I was on a ride a few months ago and while shifting, my chain came out of my derailleur. So this is a little confusing. Let me explain. The chain was resting on the outside of the bottom part of the rear derailleur cage. There is a little silver cylinder behind the lower jockey wheel that touches but doesn't actually connect the two sides of the cage. Somehow my chain go pushed to the outside of that. When it happened it felt like the chain had gotten shifted off and my cranks jammed up. I stopped pedaling as quick as I could.

Anyways, to get home I had to take out the bolt that secures the bottom jockey wheel in the cage, and open the cage up to get the chain back on the correct side of the silver cylinder. I put the jockey wheel back in with the chain in place and limped home.

I took the bike to the LBS and explained the problem. They didn't know what might have caused it. They checked the hanger, and it was a little out of alignment, but they said it wasn't that bad and fixed it. I also asked them to check that the derailleur itself wasn't bent, but who knows if they actually did that.

Flash forward to yesterday and the same thing happened. I fixed it the same way and limped home again. I've never seen this before and definitely don't want it to happen when I am sprinting.

A few things:

  • My derailleur is an 11 speed Dura-Ace.
  • Chain is not worn/bent/no frozen links
  • Cassette is near new
  • I was shifting both times, but not putting a lot of power down.
  • Hanger should have been OK.
  • The bike has less than 1,000 miles on it
  • I didn't notice any wear on the bolt or threads and the bolt was tight as could be with locktite in the threads both times

Any idea what might be going on/how to fix it?

Photo of hanger and derailleur

Photo one of what happened.

Photo two of what happened.

  • 3
    I know the little stub in the derailleur, its dead-simple to install a chain on the wrong side by accident, but that's not your problem.
    – Criggie
    Commented Jan 17, 2020 at 1:09
  • 1
    @Maarten-Monicaforpresident The bike has less than 1,000 miles on it. I didn't notice any wear on the bolt or threads and the bolt was tight as could be with locktite in the threads both times.

→ **TO DO**
(1) Reproduce the passage of the derailleur post between "Photo of hanger" and "not your problem.", inclusive.
(2) According to the derailleur post, why did the rider remove the bolt that secures the bottom jockey wheel and open the cage? Answer in one to three sentences.
(3) Continue the derailleur post from the point at which it ends.

→ **COLLECTED DATA**

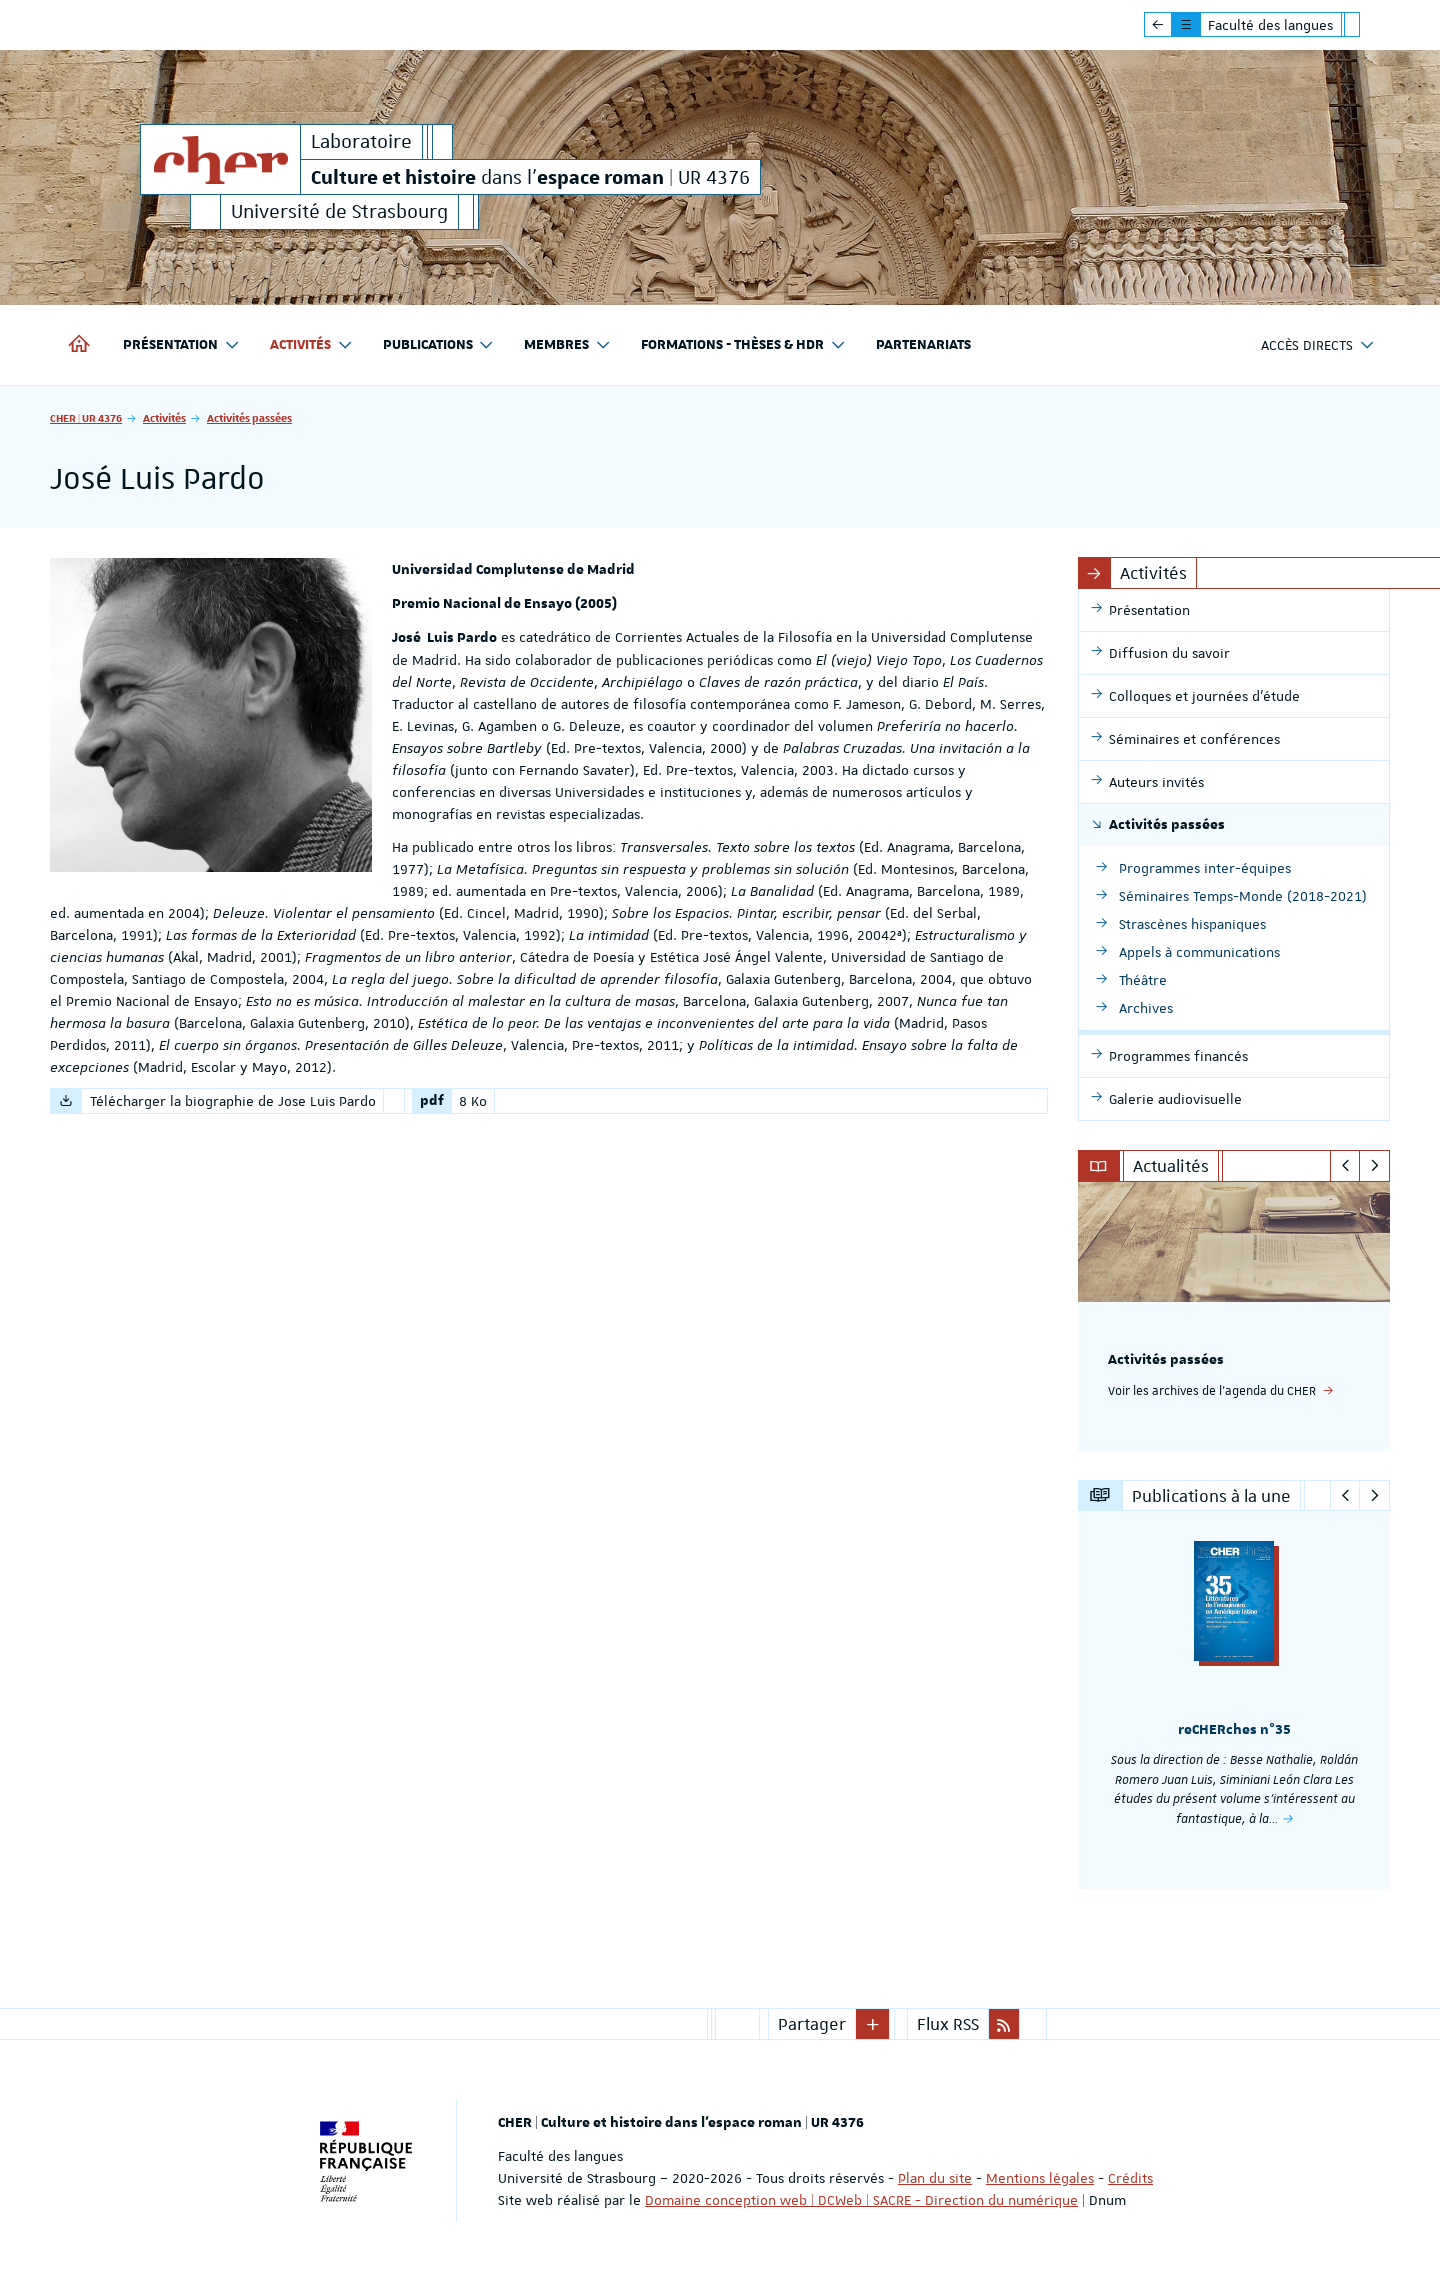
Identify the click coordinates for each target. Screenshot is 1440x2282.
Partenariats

→ **ANSWERS TO THE EXERCISES**
(1)
Photo of hanger and derailleur

Photo one of what happened.

Photo two of what happened.

  • 3
    I know the little stub in the derailleur, its dead-simple to install a chain on the wrong side by accident, but that's not your problem.

(2) The chain had been pushed to the outside of the small silver cylinder behind the lower jockey wheel. The rider removed the bolt and opened the cage to move the chain back to the correct side of that cylinder, which made it possible to ride home.

(3)
    – M Dabbs
    Commented Jan 31, 2020 at 19:45
  • 3
    @DanielRHicks Yeah. It got that way while riding. Twice. I am an experienced rider who used to wrench on bikes at a shop. This is the first time I have seen this and why I am on the internet instead of my bike. I was unable to get the chain back into proper routing without taking the bolt out of the idler. By doing this I was able to pry the cage apart enough to get the chain past that silver cylinder. The cylinder is not actually connected to the front of the cage.
    – M Dabbs
    Commented Feb 1, 2020 at 16:16
  • 2
    Are you getting chain suck (due to worn cassette/chainring), causing excess slack in your chain at odd times? Is the bolt holding your lower jockey wheel on tight and not slipping? Can you force the bottom open where the guard (cylinder) is at all by hand or is there a bit of play?
    – Benzo
    Commented Feb 6, 2020 at 15:40
  • 3
    Do you have a GoPro or something? You could try making a mount that allows you to record the derailleur cage to see what’s going on.
    – MaplePanda
    Commented Aug 26, 2020 at 19:34

3 Answers 3


I see no way for the pictured setup to occur while riding.

  • The silver bushing is bolted or rivetted to the cage plates
  • Cage plates are contiguous plates of steel with no gaps
  • Lower jockey wheel is also bolted to chain plates.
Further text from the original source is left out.